English language in Afghanistan
English on the whole is fairly uncommon in Afghanistan. Most people you will come across will know a few phrases or words, however not many will be able to have conversations with you. This is especially the case when travelling around, as you're unlikely to find the upper and middle classes out on the streets. Those who speak English will usually be the ones who have been to university and had the opportunity to travel abroad.
What writing system/script do they use in Afghanistan?
Dari is written using the Perso-Arabic script, the same as you would see in Iran. Pashtun also uses a variant of the Perso-Arabic script.

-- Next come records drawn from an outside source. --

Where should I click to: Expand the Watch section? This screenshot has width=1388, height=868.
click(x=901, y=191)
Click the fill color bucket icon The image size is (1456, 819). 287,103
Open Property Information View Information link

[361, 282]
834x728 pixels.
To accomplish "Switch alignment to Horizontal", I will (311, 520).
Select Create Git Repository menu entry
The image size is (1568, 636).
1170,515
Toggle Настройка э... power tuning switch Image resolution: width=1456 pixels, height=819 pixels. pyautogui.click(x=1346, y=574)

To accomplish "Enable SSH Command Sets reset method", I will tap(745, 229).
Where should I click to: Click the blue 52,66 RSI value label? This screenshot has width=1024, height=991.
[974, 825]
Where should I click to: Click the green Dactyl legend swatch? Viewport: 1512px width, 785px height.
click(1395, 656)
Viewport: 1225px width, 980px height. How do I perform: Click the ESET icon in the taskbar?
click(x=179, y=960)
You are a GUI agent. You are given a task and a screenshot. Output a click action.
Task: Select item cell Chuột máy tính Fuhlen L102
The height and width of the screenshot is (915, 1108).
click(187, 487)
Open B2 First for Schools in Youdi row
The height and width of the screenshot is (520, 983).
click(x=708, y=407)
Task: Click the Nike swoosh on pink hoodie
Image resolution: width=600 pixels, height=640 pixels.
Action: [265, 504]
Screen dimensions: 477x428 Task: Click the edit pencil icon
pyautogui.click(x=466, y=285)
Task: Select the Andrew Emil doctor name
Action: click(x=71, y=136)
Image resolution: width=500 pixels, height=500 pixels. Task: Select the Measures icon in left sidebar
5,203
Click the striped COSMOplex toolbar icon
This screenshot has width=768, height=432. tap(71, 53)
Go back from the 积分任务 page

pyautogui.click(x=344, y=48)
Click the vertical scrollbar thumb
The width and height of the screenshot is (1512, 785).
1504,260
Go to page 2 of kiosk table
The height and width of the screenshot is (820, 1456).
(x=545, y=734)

Some useful phrases in Dari
|How are you?||Chi tor hasti? Chi hal dari?||چي حال داري؟|
|Fine, thankyou||Khob, tashakor||خوب تشكر|
|What is your name?||Nametan chist?||نامتان چيست؟|
|My name is _____||Naame ma _____ ast||نام من _____ است|
|Nice to meet you||Khoshaal Shodom az mulaqat e shuma||خشحال شدم از ملاقات شما|
|You're welcome||Qabele tashakor nest||قابل تشکرنيست|
|Excuse me (getting attention)||Bebakhshin||بيبخشين|
|Excuse me (begging pardon)||Mebakhshen||ميبخشين|
|I'm sorry||Mazrat Mekhwaham||محذرت ميخواهم|
|Goodbye||Khuda Hafez||خدا حافظ|
|Goodnight (informal)||Shab ba khayr||شب بخیر|
|I can't speak Dari well||Ma dorost dari yad nadaraom||من درست درى ياد ندارم|
|Do you speak English?||Aaya Shuma Englisi Yaad Daren?||آيا شما انگريسي ياد دارن؟|
|Is there someone here who speaks English?||Aaya da inja kase hast ke englisi yaad dashta basha?||آيا انجا کس است کە انگليسي ياد داشتە باشه؟|
|I don't understand||Mann namefahmam||من نميفهيم|
|Where is the toilet?||Tashnab kojast?||تشناب کجااست؟|
Afghanistan uses Persian numerals, the same as we do in English.